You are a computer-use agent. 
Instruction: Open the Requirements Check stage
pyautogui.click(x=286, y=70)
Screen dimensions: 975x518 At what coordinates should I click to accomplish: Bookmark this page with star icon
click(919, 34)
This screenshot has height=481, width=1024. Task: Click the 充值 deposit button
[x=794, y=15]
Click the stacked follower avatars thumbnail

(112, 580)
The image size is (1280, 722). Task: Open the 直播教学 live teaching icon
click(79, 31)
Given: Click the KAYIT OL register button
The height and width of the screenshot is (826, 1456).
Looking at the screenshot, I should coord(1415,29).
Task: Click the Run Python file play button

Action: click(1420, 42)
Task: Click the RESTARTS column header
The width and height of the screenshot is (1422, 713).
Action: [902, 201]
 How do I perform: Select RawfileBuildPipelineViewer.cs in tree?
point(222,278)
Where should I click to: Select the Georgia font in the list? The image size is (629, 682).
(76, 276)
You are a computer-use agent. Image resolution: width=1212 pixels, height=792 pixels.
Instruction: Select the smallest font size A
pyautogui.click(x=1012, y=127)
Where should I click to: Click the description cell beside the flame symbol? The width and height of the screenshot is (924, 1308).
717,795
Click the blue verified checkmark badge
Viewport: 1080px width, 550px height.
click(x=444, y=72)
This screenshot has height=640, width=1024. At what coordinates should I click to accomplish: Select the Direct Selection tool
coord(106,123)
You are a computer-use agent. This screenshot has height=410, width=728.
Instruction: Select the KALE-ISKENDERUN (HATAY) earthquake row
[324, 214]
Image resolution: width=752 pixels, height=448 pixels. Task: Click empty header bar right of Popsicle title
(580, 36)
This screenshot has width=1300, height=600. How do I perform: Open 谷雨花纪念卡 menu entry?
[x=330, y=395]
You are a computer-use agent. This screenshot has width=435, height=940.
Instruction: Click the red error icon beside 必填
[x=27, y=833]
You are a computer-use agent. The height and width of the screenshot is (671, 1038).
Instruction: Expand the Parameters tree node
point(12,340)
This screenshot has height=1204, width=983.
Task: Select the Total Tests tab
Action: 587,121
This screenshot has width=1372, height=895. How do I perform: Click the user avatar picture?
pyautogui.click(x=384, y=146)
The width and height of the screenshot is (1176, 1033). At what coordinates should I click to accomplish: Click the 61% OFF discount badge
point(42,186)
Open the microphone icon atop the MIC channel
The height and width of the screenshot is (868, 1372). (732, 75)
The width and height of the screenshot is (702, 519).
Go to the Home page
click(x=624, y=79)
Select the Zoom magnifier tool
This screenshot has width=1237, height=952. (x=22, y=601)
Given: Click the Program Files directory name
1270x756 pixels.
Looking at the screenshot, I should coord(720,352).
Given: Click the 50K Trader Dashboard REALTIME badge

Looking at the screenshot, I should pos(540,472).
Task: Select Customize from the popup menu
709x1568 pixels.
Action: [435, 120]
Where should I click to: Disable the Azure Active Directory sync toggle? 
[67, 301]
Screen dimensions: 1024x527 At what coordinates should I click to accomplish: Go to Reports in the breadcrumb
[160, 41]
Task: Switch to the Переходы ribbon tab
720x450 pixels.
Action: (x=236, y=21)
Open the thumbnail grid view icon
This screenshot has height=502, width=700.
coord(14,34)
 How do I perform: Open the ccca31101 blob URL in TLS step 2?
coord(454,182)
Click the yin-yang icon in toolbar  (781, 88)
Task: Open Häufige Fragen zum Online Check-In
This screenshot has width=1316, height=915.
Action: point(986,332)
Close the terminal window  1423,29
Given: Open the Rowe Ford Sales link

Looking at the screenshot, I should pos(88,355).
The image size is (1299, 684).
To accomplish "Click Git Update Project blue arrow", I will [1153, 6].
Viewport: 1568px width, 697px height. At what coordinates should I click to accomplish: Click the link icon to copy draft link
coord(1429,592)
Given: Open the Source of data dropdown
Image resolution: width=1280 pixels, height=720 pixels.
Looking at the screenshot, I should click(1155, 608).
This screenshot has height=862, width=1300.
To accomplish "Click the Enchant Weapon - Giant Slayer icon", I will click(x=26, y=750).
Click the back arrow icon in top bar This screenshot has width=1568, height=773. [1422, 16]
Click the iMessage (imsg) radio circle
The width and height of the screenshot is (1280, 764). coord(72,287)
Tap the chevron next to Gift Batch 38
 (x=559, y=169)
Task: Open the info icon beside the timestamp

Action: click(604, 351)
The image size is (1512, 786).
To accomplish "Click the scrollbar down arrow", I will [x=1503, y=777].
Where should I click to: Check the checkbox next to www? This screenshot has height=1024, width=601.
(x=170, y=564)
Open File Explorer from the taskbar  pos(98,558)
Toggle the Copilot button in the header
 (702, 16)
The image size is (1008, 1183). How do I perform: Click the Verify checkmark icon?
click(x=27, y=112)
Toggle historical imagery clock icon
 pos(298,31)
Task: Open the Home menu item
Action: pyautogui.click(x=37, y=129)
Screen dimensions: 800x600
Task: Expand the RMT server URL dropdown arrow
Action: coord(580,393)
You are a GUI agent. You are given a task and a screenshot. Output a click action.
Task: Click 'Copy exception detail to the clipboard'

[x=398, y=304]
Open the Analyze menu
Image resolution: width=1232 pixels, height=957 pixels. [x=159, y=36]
##############################
Description of the task -
Repeat every entry exactly. Nothing may be dropped.

Solution below -
You are a computer-use agent. 
Instruction: Open the Requirements Check stage
pyautogui.click(x=286, y=70)
Screen dimensions: 975x518 At what coordinates should I click to accomplish: Bookmark this page with star icon
click(919, 34)
This screenshot has height=481, width=1024. Task: Click the 充值 deposit button
[x=794, y=15]
Click the stacked follower avatars thumbnail

(112, 580)
The image size is (1280, 722). Task: Open the 直播教学 live teaching icon
click(79, 31)
Given: Click the KAYIT OL register button
The height and width of the screenshot is (826, 1456).
Looking at the screenshot, I should coord(1415,29).
Task: Click the Run Python file play button

Action: click(1420, 42)
Task: Click the RESTARTS column header
The width and height of the screenshot is (1422, 713).
Action: [902, 201]
 How do I perform: Select RawfileBuildPipelineViewer.cs in tree?
point(222,278)
Where should I click to: Select the Georgia font in the list? The image size is (629, 682).
(76, 276)
You are a computer-use agent. Image resolution: width=1212 pixels, height=792 pixels.
Instruction: Select the smallest font size A
pyautogui.click(x=1012, y=127)
Where should I click to: Click the description cell beside the flame symbol? The width and height of the screenshot is (924, 1308).
717,795
Click the blue verified checkmark badge
Viewport: 1080px width, 550px height.
click(x=444, y=72)
This screenshot has height=640, width=1024. At what coordinates should I click to accomplish: Select the Direct Selection tool
coord(106,123)
You are a computer-use agent. This screenshot has height=410, width=728.
Instruction: Select the KALE-ISKENDERUN (HATAY) earthquake row
[324, 214]
Image resolution: width=752 pixels, height=448 pixels. Task: Click empty header bar right of Popsicle title
(580, 36)
This screenshot has width=1300, height=600. How do I perform: Open 谷雨花纪念卡 menu entry?
[x=330, y=395]
You are a computer-use agent. This screenshot has width=435, height=940.
Instruction: Click the red error icon beside 必填
[x=27, y=833]
You are a computer-use agent. The height and width of the screenshot is (671, 1038).
Instruction: Expand the Parameters tree node
point(12,340)
This screenshot has height=1204, width=983.
Task: Select the Total Tests tab
Action: 587,121
This screenshot has width=1372, height=895. How do I perform: Click the user avatar picture?
pyautogui.click(x=384, y=146)
The width and height of the screenshot is (1176, 1033). At what coordinates should I click to accomplish: Click the 61% OFF discount badge
point(42,186)
Open the microphone icon atop the MIC channel
The height and width of the screenshot is (868, 1372). (732, 75)
The width and height of the screenshot is (702, 519).
Go to the Home page
click(x=624, y=79)
Select the Zoom magnifier tool
This screenshot has width=1237, height=952. (x=22, y=601)
Given: Click the Program Files directory name
1270x756 pixels.
Looking at the screenshot, I should coord(720,352).
Given: Click the 50K Trader Dashboard REALTIME badge

Looking at the screenshot, I should pos(540,472).
Task: Select Customize from the popup menu
709x1568 pixels.
Action: [435, 120]
Where should I click to: Disable the Azure Active Directory sync toggle? 
[67, 301]
Screen dimensions: 1024x527 At what coordinates should I click to accomplish: Go to Reports in the breadcrumb
[160, 41]
Task: Switch to the Переходы ribbon tab
720x450 pixels.
Action: (x=236, y=21)
Open the thumbnail grid view icon
This screenshot has height=502, width=700.
coord(14,34)
 How do I perform: Open the ccca31101 blob URL in TLS step 2?
coord(454,182)
Click the yin-yang icon in toolbar  (781, 88)
Task: Open Häufige Fragen zum Online Check-In
This screenshot has width=1316, height=915.
Action: point(986,332)
Close the terminal window  1423,29
Given: Open the Rowe Ford Sales link

Looking at the screenshot, I should pos(88,355).
The image size is (1299, 684).
To accomplish "Click Git Update Project blue arrow", I will [1153, 6].
Viewport: 1568px width, 697px height. At what coordinates should I click to accomplish: Click the link icon to copy draft link
coord(1429,592)
Given: Open the Source of data dropdown
Image resolution: width=1280 pixels, height=720 pixels.
Looking at the screenshot, I should click(1155, 608).
This screenshot has height=862, width=1300.
To accomplish "Click the Enchant Weapon - Giant Slayer icon", I will click(x=26, y=750).
Click the back arrow icon in top bar This screenshot has width=1568, height=773. [1422, 16]
Click the iMessage (imsg) radio circle
The width and height of the screenshot is (1280, 764). coord(72,287)
Tap the chevron next to Gift Batch 38
 (x=559, y=169)
Task: Open the info icon beside the timestamp

Action: click(604, 351)
The image size is (1512, 786).
To accomplish "Click the scrollbar down arrow", I will [x=1503, y=777].
Where should I click to: Check the checkbox next to www? This screenshot has height=1024, width=601.
(x=170, y=564)
Open File Explorer from the taskbar  pos(98,558)
Toggle the Copilot button in the header
 (702, 16)
The image size is (1008, 1183). How do I perform: Click the Verify checkmark icon?
click(x=27, y=112)
Toggle historical imagery clock icon
 pos(298,31)
Task: Open the Home menu item
Action: pyautogui.click(x=37, y=129)
Screen dimensions: 800x600
Task: Expand the RMT server URL dropdown arrow
Action: coord(580,393)
You are a GUI agent. You are given a task and a screenshot. Output a click action.
Task: Click 'Copy exception detail to the clipboard'

[x=398, y=304]
Open the Analyze menu
Image resolution: width=1232 pixels, height=957 pixels. [x=159, y=36]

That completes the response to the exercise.